Asymmetries, Norm Matching, and The Pursuit of Equity Between the Police and The Public
Concerns about police abuse and overcriminalization are on the forefront of public conscientiousness. In spite of the Black Lives Matter movement and calls for police reform, law enforcement officials enjoy a variety of criminal procedure loopholes and double standards, which the United States Supreme Court has ratified through its creation of the open fields, mistake of law, and third party doctrines, as well as its acceptance of deceptive police practices.
This Article analyzes the asymmetries between permissible civilian conduct and permissible police conduct to make a broader, systemic critique of the double standards and loopholes that pervade constitutional criminal procedure. It further seeks to provide a starting place for reconciling an individual’s rights under the Fourth, Fifth, and Sixth Amendments with permissive police practices.

******************************

* **Written request**:
Reproduce the abstract on police and civilian asymmetries in full, word for word. The listing that comes next plays no part in this work.

* **Available data**:

******************************

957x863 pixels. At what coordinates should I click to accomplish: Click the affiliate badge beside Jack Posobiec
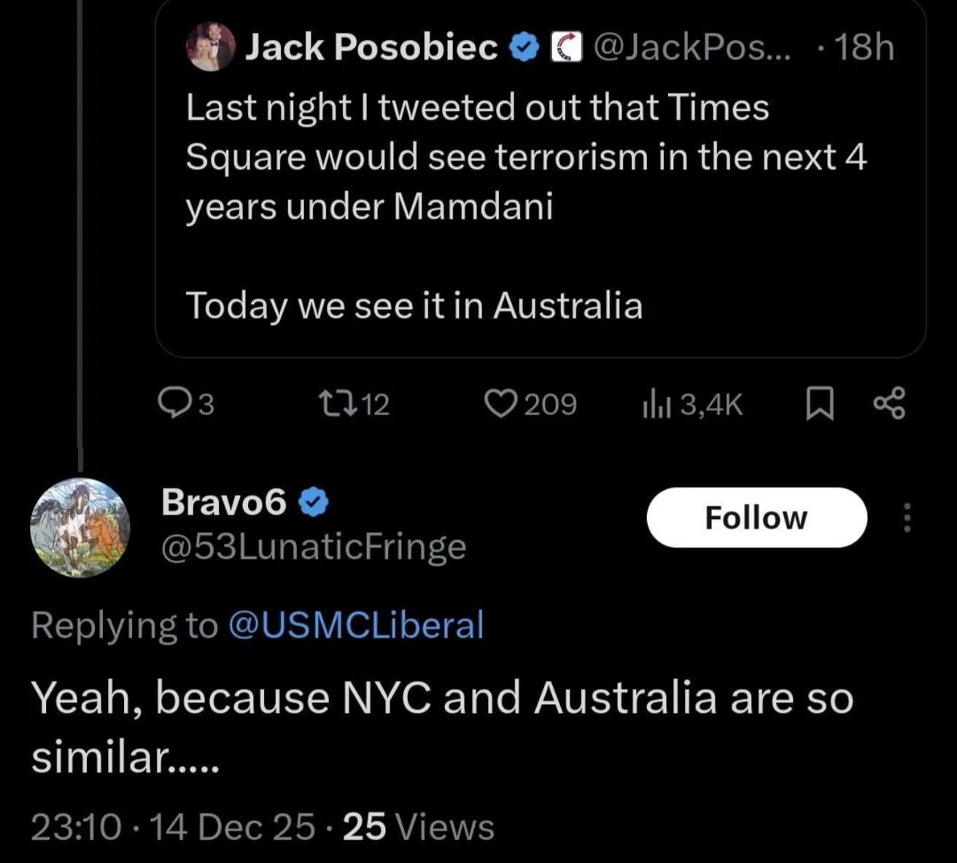[565, 48]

******************************

* **Exercise output**:
Asymmetries, Norm Matching, and The Pursuit of Equity Between the Police and The Public
Concerns about police abuse and overcriminalization are on the forefront of public conscientiousness. In spite of the Black Lives Matter movement and calls for police reform, law enforcement officials enjoy a variety of criminal procedure loopholes and double standards, which the United States Supreme Court has ratified through its creation of the open fields, mistake of law, and third party doctrines, as well as its acceptance of deceptive police practices.
This Article analyzes the asymmetries between permissible civilian conduct and permissible police conduct to make a broader, systemic critique of the double standards and loopholes that pervade constitutional criminal procedure. It further seeks to provide a starting place for reconciling an individual’s rights under the Fourth, Fifth, and Sixth Amendments with permissive police practices.